Self-correction through loops

How to Use This Lesson

  • Start with the user problem, then map the pattern to architecture and failure modes.
  • If a code or design example is included, change one assumption and reason through the impact.
  • Use role callouts, checklists, and Q&A sections as implementation or interview prep notes.

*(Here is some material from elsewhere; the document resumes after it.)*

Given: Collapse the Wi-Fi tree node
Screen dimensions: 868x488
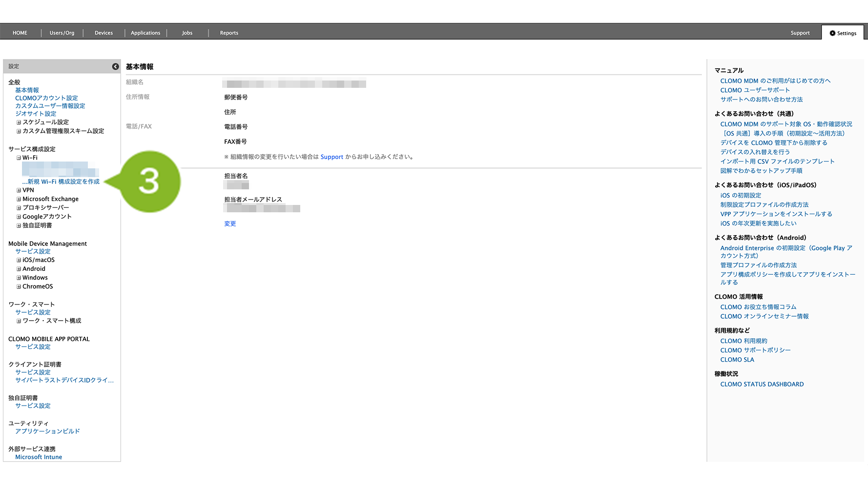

This lesson focuses on Cycles & Reflection at the advanced level. Use it to move from definition to implementation-ready explanation.

Concept

Advanced patterns: LATS (Language Agent Tree Search) combines reflection with Monte Carlo Tree Search - generate multiple candidates via Send API fan-out, score each, expand the most promising. Confidence threshold routing stops the loop when the LLM reports high confidence via structured output. Cost control is critical: use cheap models for critique, expensive only for final generation.

Key Facts

  • LATS: Send API fan-out + scoring + tree pruning for planning problems
  • Confidence threshold: route to END only when structured output confidence > 0.85
  • Parallel critique: fan-out to multiple critics, aggregate weighted scores
  • Cost control: cheap model for critique, expensive model for final generation only
  • Streaming reflection: astream_events() streams intermediate drafts to UI

Reference Implementation

from langgraph.types import Send
from typing import TypedDict, Annotated, List
import operator

def add_int(old: int, new: int) -> int:
    return old + new

class LATSState(TypedDict):
    task: str
    candidates: Annotated[List[str], operator.add]
    scores: Annotated[List[float], operator.add]
    iteration: Annotated[int, add_int]
    best_candidate: str

def generate_candidates(state: LATSState):
    # Fan-out: generate 3 diverse candidates in parallel
    return [Send("gen_one", {"task": state["task"], "seed": i}) for i in range(3)]

def gen_one(state: dict):
    draft = f"Candidate {state['seed']}: {state['task'][:30]}"
    return {"candidates": [draft]}

def score_all(state: LATSState):
    # judge_llm.invoke each candidate in production
    scores = [0.6 + i * 0.1 for i in range(len(state["candidates"]))]
    best_idx = scores.index(max(scores))
    return {
        "scores": scores,
        "best_candidate": state["candidates"][best_idx],
        "iteration": 1
    }

def should_continue(state: LATSState) -> str:
    if state["iteration"] >= 3 or max(state["scores"], default=0) > 0.85:
        return "end"
    return "generate_candidates"

Interview Q&A

Q1. How would you implement a confidence-based loop that stops when certain enough?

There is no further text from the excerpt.